Да, глупости, глупости! Тогда он мог говорить ночами напролёт, бледнея от восторга и выпитого кофе. Замысел следовал за замыслом, искренность кипела там, где оканчивались замыслы; бледнее бледного он разглагольствовал о чём угодно, но больше – о будущем, о нашем (привычное дело!) предназначении, о таланте и свободе, которая единственная может быть мерой красоты.

Одним словом – друзья, прекрасен наш союз!

Волос, ранее украшавших его лицо, осталось маловато, сбрил и бороду, – золотисто-смуглая, она многим не давала когда-то покоя, – римские дряблые щёки тщательно теперь выбривались, чем достигался эффект мнимой бесстрастности… что свидетельствовало о появлении нового вкуса. У меня создалось впечатление, когда я смотрел на него, отвечающего на вопросы (и видел, как узкие прорези глаз умело наполнялись то влагой с трудом сдерживаемого чувства, то сухостью неожиданной мысли) – сродни тому, когда, скажем, на прогулке ваш спутник отстаёт и вы, обращаясь к нему, продолжая разговор, оборачиваетесь и со страхом чувствуете нелепость происходящего. Говоришь не пустое, – но слова, предназначенные спутнику, возвращаются, точно бумеранг и ошеломляют своей глупостью, убогостью, – и стыд, стыд, словно от пощёчины, данной самому себе перед зеркалом, и кровь бросается кушам.

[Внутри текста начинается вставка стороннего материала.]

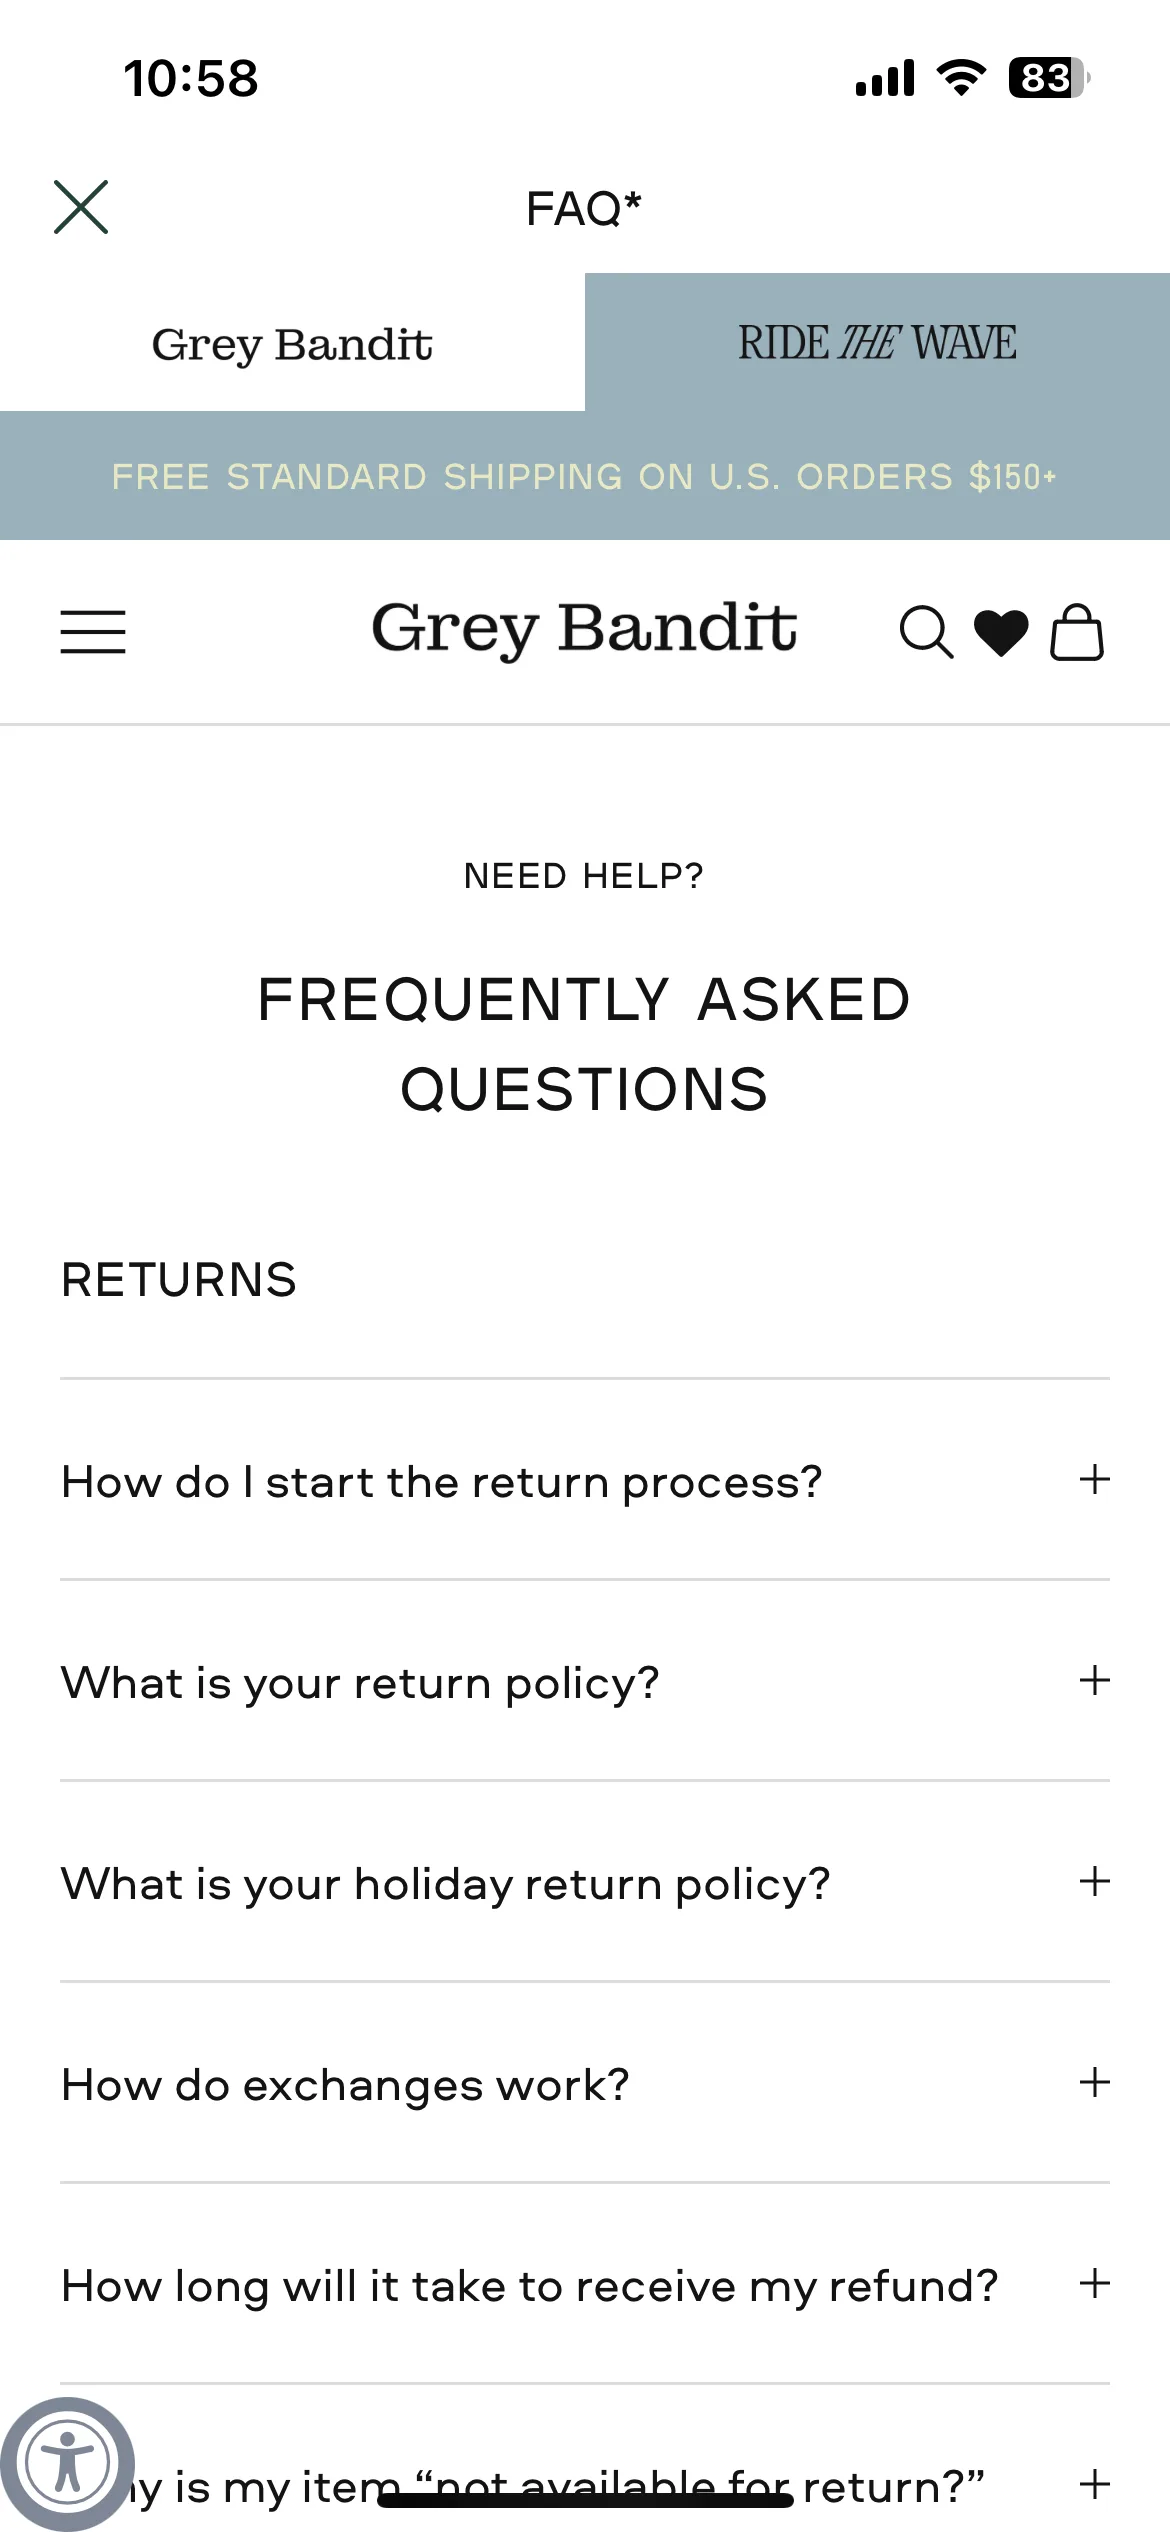This screenshot has height=2532, width=1170.
Task: Expand 'What is your holiday return policy?'
Action: 585,1882
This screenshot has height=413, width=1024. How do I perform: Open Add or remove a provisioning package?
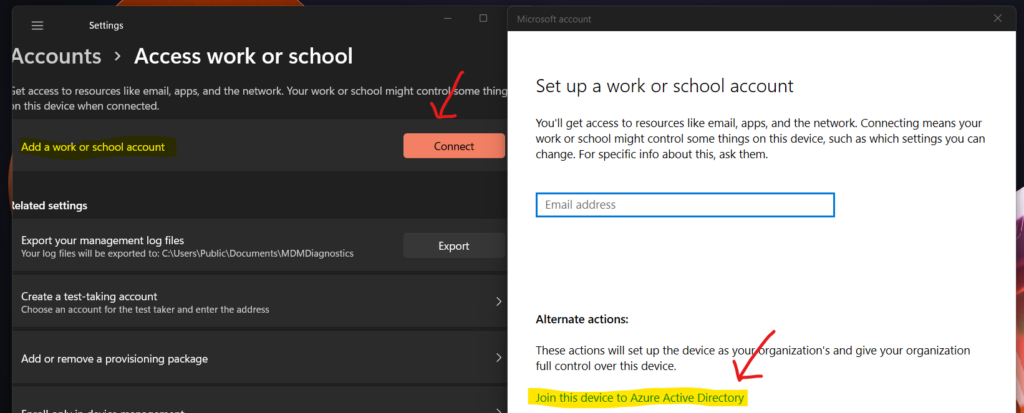pyautogui.click(x=114, y=358)
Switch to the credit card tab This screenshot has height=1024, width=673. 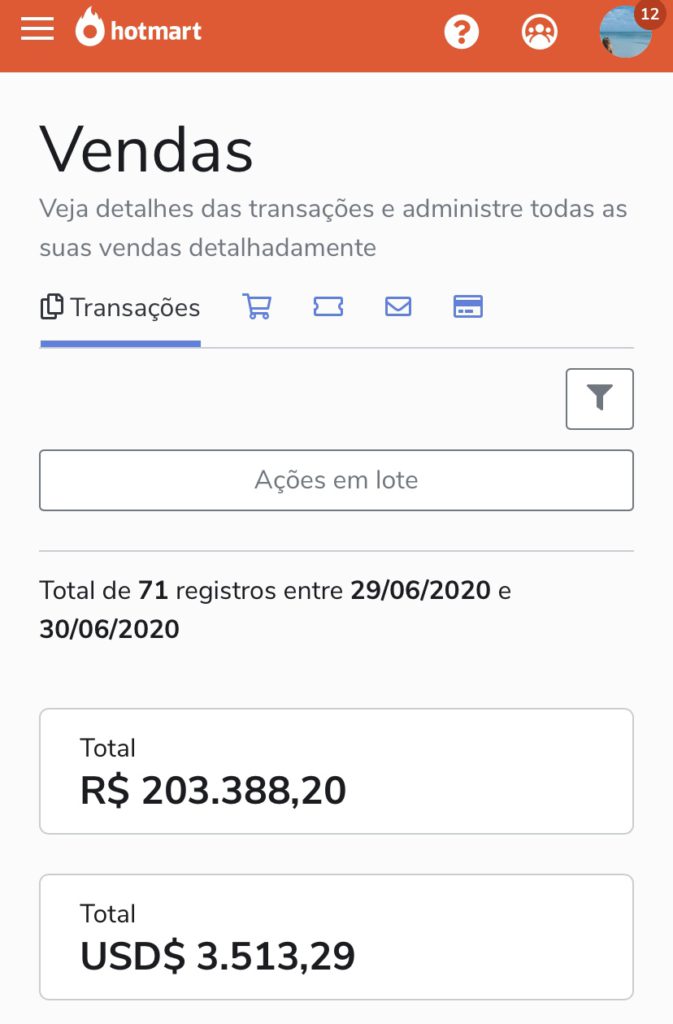click(468, 306)
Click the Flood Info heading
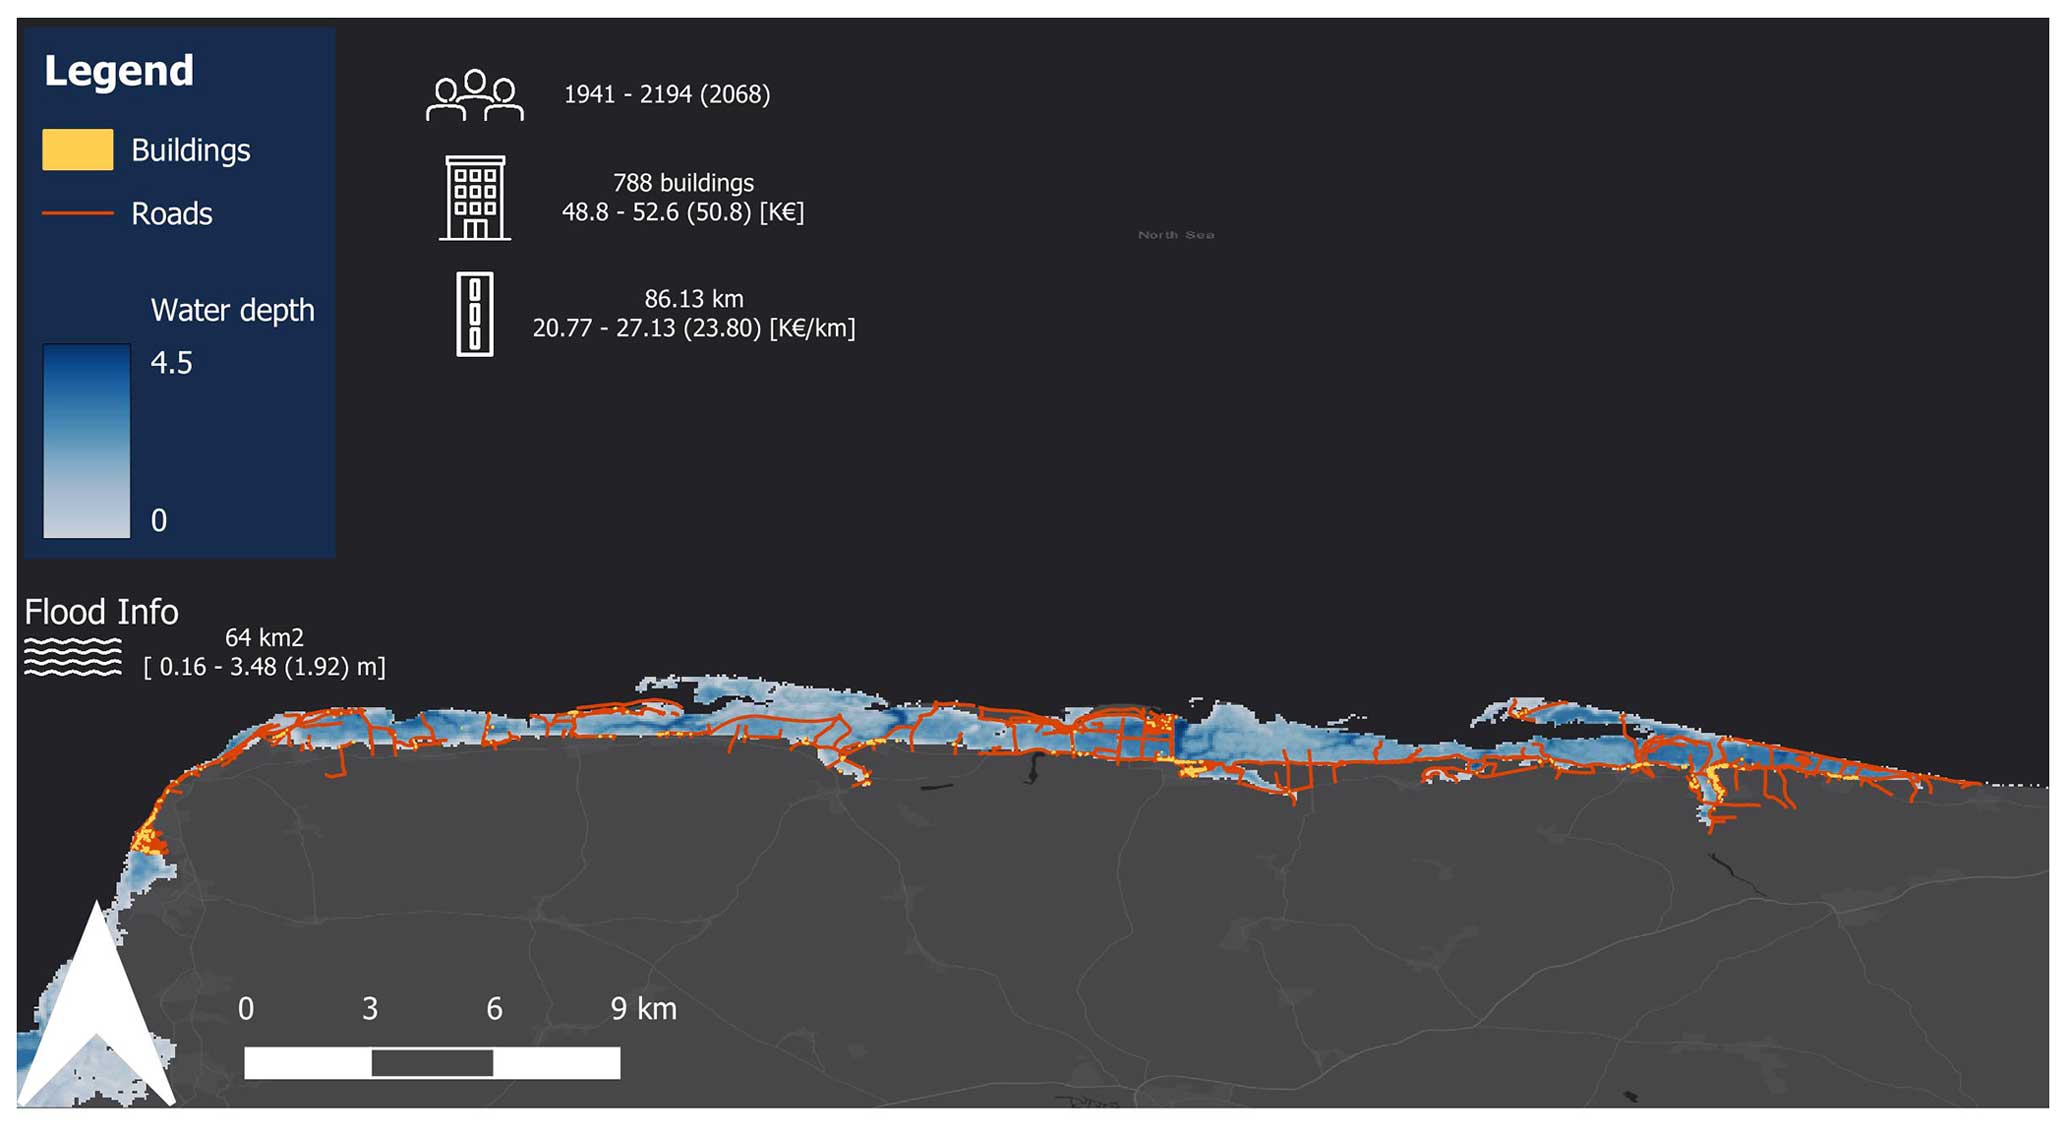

Я шагнул к нему, хотя стоял рядом. Придвинулся к Сухощёкову, протягивая руки, – схватил за белую тряпку на его груди, собирая её в комок сырости, а погодя немного, вынырнув, услышал, как кривовато прошли, спотыкаясь, мои слова, неуместно громкие. Я, видимо, заорал так, что стоявшие вокруг люди отпрянули, кто-то хохотнул, хотя, может быть, я всего только пошевелил губами. Я закричал, пробираясь к горлу Сухощёкова:

– Что ты делаешь! Витька, что ты делаешь, что?! Дурак, дура! – что же ты делаешь? Да вот оно, копьё! В спине у меня торчит! Посмотри же хорошенько, Витька!

– Зачем ты обернулся спиной! – тонко спросил он, выкатывая глаза уже не на своём лице, а на лице кудрявой седой дамы, с которой они обменялись головами.